» Given entries
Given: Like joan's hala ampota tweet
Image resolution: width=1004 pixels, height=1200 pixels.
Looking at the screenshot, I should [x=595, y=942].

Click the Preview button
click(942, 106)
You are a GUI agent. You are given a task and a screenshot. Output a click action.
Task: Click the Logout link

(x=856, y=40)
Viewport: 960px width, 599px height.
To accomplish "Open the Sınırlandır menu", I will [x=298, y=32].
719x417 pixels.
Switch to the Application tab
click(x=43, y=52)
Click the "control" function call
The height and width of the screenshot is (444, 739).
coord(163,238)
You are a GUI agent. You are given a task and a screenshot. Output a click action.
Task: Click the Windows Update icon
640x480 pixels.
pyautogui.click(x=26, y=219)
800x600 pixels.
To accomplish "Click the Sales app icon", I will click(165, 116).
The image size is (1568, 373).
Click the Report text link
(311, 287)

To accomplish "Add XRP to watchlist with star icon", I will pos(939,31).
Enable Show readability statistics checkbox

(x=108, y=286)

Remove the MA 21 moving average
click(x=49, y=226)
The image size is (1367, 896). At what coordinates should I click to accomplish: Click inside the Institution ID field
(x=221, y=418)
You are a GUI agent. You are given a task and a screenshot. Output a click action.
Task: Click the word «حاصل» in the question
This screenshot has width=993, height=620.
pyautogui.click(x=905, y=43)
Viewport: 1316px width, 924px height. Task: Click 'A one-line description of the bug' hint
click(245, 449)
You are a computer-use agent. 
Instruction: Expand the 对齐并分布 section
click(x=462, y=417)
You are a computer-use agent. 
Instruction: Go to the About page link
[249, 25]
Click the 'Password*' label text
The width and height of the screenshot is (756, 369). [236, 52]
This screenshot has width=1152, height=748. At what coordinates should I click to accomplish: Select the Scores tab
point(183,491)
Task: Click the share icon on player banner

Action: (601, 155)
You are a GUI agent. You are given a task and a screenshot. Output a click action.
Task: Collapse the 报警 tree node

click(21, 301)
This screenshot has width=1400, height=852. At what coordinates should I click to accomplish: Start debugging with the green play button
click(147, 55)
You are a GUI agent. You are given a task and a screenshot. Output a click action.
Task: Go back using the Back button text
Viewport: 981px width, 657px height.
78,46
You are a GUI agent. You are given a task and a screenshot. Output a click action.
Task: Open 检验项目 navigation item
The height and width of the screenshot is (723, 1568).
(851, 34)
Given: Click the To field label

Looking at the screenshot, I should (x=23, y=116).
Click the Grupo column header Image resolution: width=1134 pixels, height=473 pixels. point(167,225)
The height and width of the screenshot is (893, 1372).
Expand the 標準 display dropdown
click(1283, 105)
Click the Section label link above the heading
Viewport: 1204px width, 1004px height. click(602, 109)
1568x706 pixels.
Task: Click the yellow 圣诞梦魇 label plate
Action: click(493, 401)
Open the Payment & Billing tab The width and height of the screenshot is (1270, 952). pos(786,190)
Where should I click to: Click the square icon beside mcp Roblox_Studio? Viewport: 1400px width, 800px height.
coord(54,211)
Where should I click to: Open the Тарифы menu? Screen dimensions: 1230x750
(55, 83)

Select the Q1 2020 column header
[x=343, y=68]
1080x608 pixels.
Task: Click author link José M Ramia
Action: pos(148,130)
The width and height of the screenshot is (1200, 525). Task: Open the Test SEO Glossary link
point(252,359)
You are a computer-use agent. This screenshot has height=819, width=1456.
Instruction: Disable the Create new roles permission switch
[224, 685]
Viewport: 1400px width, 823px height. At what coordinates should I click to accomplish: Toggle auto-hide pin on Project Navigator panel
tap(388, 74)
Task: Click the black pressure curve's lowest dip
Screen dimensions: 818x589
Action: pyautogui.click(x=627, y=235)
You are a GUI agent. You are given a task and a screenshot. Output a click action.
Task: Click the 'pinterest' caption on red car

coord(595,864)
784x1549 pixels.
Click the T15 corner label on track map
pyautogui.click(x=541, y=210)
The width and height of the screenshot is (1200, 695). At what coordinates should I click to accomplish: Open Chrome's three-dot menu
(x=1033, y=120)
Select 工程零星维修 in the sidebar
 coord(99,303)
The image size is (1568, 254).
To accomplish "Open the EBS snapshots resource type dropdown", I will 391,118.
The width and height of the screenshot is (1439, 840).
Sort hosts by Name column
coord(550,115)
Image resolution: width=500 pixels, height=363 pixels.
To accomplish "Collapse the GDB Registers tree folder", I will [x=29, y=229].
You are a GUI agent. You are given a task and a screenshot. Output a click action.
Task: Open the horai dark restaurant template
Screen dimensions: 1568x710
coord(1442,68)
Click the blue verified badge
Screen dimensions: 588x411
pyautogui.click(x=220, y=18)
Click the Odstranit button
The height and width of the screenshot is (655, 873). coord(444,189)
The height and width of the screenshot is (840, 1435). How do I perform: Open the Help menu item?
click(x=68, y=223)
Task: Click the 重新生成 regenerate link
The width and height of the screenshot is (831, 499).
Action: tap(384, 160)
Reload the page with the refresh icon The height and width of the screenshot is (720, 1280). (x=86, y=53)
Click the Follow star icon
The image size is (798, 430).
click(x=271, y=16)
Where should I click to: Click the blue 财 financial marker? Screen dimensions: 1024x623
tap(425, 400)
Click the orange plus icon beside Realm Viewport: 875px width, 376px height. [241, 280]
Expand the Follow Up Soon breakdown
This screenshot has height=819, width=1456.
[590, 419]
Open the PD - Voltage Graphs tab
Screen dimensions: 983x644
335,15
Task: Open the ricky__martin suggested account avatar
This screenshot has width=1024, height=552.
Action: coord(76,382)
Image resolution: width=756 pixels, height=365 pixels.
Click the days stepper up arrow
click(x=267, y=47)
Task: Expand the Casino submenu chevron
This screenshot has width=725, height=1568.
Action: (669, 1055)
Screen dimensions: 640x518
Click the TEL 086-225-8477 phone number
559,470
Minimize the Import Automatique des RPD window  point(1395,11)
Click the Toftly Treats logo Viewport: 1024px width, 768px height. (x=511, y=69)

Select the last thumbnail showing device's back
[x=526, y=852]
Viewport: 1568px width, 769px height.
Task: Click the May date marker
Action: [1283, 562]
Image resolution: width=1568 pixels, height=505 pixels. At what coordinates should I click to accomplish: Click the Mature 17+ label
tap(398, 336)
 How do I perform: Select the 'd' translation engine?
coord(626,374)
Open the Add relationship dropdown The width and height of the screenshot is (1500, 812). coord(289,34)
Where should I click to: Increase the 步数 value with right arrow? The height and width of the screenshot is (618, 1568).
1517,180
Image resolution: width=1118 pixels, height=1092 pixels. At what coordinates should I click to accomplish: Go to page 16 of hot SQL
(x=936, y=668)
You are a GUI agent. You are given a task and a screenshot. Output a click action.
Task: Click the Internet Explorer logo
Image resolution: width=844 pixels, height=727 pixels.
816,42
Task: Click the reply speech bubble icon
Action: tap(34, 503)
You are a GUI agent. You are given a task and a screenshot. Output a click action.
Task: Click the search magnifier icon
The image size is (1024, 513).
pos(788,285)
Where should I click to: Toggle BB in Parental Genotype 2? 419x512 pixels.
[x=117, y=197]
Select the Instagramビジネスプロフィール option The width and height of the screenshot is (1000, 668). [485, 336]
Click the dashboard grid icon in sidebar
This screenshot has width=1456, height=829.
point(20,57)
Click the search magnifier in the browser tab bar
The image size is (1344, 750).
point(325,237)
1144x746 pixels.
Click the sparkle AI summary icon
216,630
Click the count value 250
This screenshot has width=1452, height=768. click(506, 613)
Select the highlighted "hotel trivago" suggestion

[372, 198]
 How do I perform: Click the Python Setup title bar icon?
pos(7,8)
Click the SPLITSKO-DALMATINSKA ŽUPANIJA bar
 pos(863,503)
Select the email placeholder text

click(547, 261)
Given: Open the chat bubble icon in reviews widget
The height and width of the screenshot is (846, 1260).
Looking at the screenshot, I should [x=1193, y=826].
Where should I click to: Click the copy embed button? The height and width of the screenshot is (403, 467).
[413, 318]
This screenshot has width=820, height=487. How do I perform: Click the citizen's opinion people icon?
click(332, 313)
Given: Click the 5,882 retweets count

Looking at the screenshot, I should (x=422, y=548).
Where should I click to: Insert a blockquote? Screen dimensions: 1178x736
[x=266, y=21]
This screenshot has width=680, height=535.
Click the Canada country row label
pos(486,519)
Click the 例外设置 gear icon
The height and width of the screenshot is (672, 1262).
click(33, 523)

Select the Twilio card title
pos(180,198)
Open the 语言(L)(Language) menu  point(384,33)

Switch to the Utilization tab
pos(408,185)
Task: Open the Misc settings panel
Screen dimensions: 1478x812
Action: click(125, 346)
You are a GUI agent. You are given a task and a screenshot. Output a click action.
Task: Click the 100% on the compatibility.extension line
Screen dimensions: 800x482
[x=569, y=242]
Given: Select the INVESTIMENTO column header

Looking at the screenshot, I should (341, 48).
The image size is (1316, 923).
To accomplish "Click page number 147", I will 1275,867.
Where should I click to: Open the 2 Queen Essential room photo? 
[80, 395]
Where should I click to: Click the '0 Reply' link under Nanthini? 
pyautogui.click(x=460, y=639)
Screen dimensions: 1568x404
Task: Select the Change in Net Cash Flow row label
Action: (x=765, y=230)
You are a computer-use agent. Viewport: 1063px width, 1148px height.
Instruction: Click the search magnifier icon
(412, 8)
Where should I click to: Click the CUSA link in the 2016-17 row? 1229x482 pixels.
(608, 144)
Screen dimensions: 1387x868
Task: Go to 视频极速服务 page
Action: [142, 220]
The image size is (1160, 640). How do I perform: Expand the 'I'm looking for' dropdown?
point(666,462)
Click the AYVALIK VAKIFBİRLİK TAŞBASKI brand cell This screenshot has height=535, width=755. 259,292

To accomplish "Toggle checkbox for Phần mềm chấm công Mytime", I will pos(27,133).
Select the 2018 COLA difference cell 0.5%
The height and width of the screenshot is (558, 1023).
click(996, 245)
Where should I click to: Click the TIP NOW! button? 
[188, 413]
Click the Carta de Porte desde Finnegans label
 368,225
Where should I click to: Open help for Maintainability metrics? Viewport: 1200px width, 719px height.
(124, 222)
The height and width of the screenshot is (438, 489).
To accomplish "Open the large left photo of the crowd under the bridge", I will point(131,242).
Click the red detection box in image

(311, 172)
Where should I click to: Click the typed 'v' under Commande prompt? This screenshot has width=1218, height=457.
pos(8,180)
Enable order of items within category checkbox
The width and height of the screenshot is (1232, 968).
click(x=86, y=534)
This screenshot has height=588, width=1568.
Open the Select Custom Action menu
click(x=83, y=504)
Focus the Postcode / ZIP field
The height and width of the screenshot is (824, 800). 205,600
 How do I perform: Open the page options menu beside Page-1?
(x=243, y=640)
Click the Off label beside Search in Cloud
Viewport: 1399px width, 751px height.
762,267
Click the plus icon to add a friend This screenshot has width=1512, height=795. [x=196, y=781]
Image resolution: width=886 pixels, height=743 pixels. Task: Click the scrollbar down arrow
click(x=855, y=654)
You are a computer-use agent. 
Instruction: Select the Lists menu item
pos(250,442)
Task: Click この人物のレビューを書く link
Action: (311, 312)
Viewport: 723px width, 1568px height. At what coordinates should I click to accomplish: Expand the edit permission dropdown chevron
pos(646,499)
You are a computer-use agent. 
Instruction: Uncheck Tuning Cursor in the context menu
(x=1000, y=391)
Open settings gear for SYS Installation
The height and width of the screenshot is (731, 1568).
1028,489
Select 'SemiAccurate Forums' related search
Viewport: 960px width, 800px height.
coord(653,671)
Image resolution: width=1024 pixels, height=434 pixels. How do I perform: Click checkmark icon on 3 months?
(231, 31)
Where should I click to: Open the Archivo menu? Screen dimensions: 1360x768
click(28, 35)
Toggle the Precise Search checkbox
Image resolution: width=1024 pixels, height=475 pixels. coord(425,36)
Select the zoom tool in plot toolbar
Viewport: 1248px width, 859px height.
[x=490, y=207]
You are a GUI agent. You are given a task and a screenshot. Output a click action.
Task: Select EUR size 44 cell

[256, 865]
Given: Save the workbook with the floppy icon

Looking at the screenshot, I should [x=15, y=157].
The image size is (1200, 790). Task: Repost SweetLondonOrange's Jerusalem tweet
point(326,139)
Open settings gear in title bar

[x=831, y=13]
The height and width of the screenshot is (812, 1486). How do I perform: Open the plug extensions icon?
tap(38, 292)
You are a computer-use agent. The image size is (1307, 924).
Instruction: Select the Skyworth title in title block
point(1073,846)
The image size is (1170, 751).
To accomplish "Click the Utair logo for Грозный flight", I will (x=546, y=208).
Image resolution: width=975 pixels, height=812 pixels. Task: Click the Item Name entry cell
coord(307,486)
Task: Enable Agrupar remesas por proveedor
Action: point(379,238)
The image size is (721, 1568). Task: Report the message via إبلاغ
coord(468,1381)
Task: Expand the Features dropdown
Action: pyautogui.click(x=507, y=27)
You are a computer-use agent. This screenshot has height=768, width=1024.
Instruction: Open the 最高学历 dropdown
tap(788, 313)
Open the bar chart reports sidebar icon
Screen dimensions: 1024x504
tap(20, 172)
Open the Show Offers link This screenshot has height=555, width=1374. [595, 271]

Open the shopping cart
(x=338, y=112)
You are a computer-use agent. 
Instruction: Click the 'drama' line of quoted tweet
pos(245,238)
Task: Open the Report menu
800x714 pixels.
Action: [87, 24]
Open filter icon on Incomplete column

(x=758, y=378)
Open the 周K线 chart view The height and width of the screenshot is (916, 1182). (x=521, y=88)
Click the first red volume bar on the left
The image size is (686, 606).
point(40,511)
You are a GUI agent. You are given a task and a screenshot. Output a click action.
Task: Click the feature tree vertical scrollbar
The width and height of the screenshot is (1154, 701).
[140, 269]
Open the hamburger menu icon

» What to do
Within the material above, the line with "Where should I click to: Click the blue" opens the range and the line with "Screen dimensions: 640x518" closes it; reproduce that range word for word.

» Expected answer
Where should I click to: Click the blue 财 financial marker? Screen dimensions: 1024x623
tap(425, 400)
Click the orange plus icon beside Realm Viewport: 875px width, 376px height. [241, 280]
Expand the Follow Up Soon breakdown
This screenshot has height=819, width=1456.
[590, 419]
Open the PD - Voltage Graphs tab
Screen dimensions: 983x644
335,15
Task: Open the ricky__martin suggested account avatar
This screenshot has width=1024, height=552.
Action: coord(76,382)
Image resolution: width=756 pixels, height=365 pixels.
Click the days stepper up arrow
click(x=267, y=47)
Task: Expand the Casino submenu chevron
This screenshot has width=725, height=1568.
Action: (669, 1055)
Screen dimensions: 640x518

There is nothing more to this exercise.